RECORDS PROVIDED =
"""
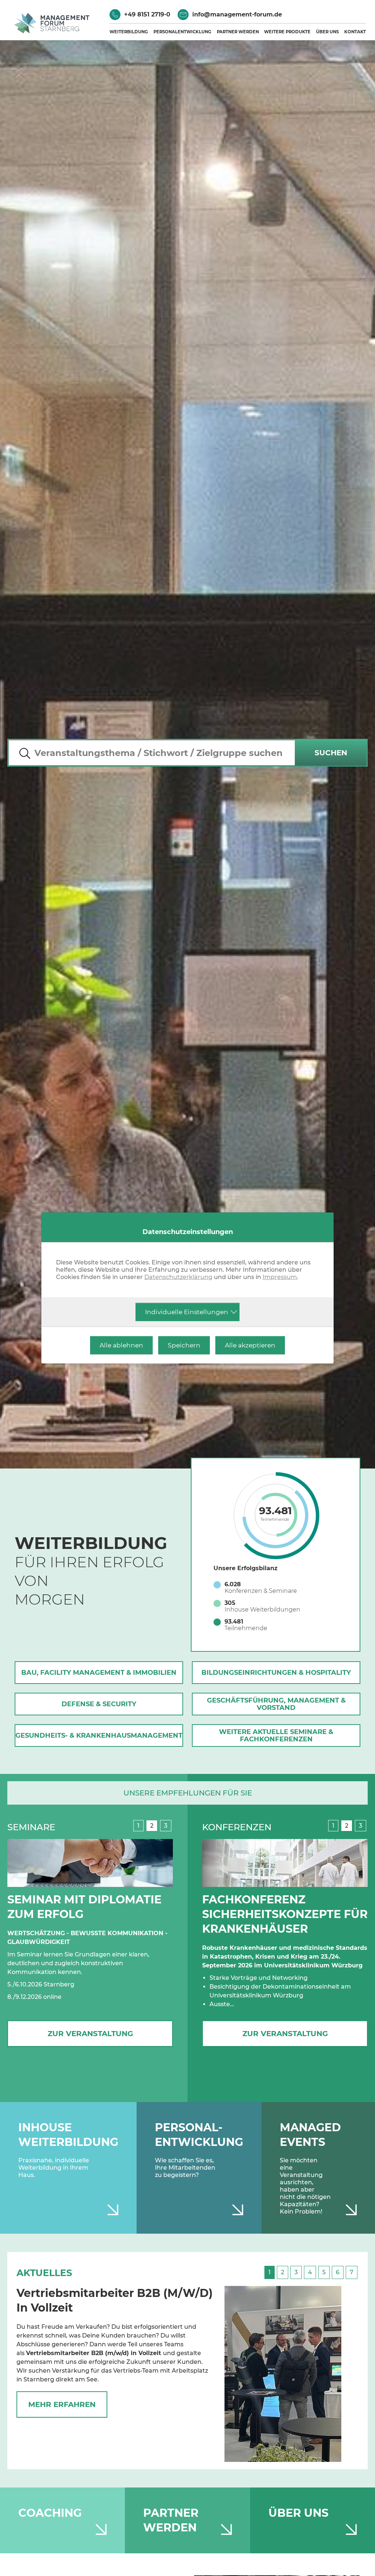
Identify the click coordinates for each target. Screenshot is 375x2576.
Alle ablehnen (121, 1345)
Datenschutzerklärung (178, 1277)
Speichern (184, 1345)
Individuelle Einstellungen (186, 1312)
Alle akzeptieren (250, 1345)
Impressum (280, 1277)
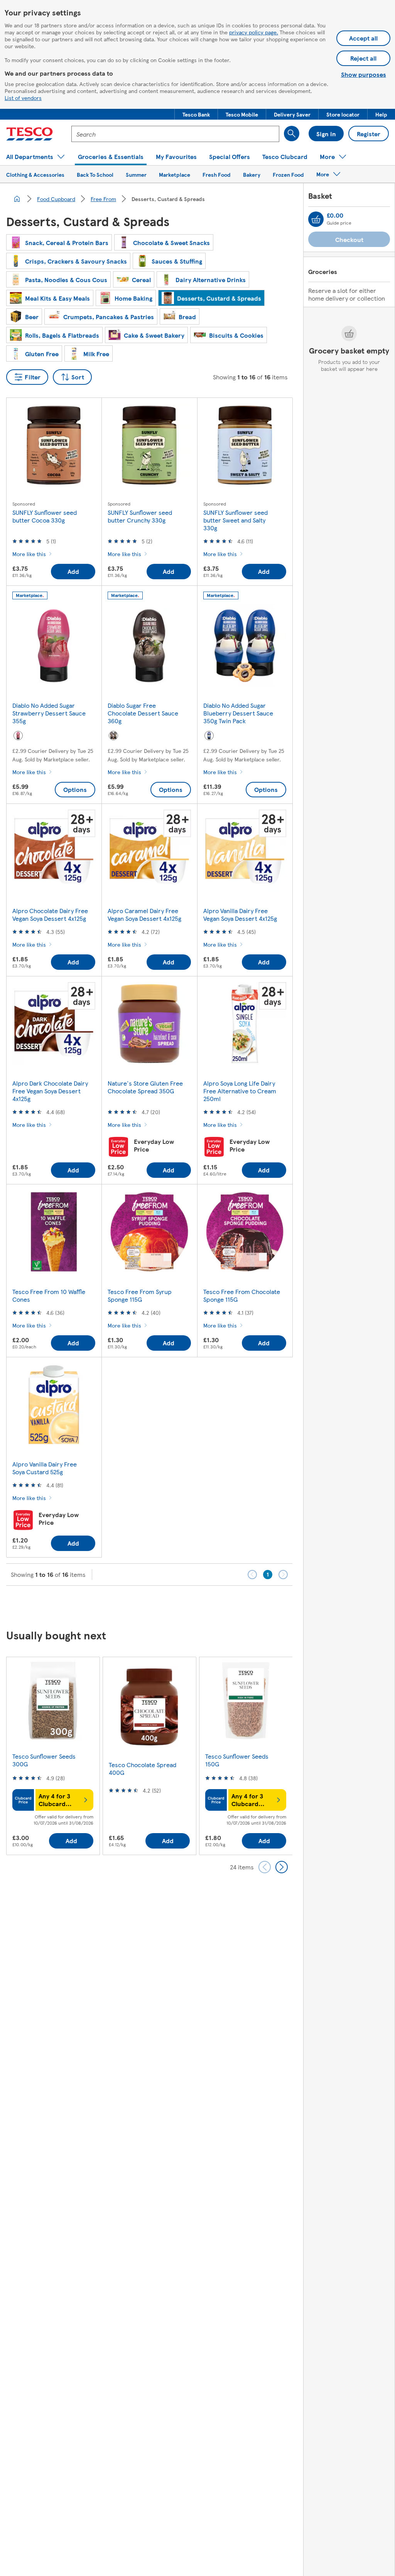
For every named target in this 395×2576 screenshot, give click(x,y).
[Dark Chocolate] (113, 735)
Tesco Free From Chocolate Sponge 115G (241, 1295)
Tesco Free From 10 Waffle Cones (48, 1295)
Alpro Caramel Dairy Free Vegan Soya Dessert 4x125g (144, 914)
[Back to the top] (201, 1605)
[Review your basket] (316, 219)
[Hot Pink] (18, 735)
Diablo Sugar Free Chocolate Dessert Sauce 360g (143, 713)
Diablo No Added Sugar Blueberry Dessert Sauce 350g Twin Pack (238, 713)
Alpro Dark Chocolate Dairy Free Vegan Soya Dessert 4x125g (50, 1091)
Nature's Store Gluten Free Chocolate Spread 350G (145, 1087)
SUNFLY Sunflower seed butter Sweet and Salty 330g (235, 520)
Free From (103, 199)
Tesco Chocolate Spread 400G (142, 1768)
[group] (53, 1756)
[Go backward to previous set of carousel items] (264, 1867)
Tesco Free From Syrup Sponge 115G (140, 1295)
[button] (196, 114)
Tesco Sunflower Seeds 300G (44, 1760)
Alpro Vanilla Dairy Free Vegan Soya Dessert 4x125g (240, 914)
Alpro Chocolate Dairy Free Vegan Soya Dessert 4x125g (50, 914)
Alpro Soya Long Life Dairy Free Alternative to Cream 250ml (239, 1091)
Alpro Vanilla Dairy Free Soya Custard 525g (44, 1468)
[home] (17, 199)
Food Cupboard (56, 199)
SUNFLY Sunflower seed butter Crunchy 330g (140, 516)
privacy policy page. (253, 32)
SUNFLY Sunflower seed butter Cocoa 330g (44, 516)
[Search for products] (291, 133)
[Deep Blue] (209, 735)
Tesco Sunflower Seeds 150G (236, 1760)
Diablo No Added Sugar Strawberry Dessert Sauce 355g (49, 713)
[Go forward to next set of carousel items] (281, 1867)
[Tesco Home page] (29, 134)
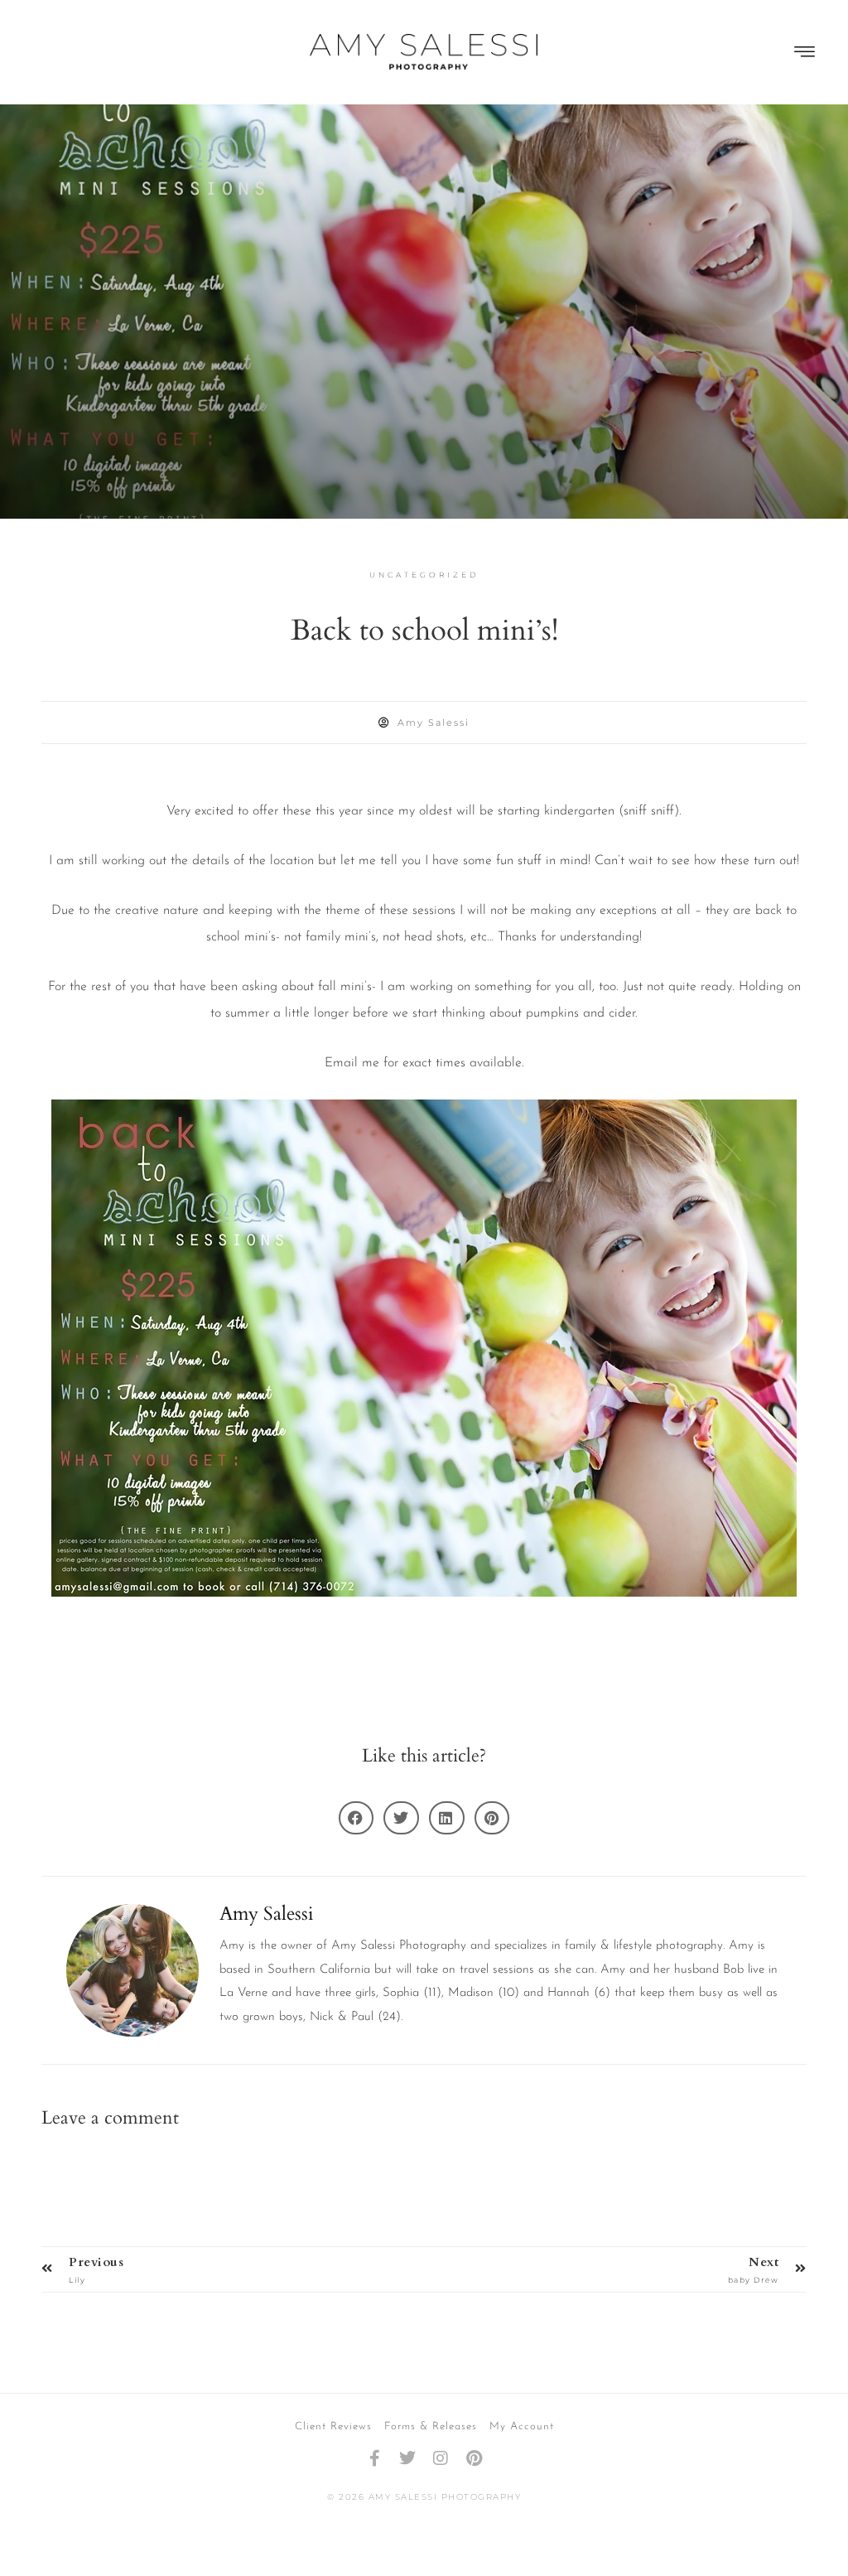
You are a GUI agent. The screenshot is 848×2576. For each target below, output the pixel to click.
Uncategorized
"""
"""
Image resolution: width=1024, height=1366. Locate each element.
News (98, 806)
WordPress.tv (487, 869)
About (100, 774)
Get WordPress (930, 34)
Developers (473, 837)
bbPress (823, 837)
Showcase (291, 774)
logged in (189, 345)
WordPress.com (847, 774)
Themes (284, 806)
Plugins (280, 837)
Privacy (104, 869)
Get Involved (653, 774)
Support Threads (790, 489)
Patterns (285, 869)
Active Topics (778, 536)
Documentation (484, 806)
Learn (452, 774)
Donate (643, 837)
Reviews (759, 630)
"""
PROBLEM REQUIREMENTS = Return all lines of the material above in which the word "Dark" occurs.

PROBLEM SOLUTION =
[Dark Chocolate] (113, 735)
Alpro Dark Chocolate Dairy Free Vegan Soya Dessert 4x125g (50, 1091)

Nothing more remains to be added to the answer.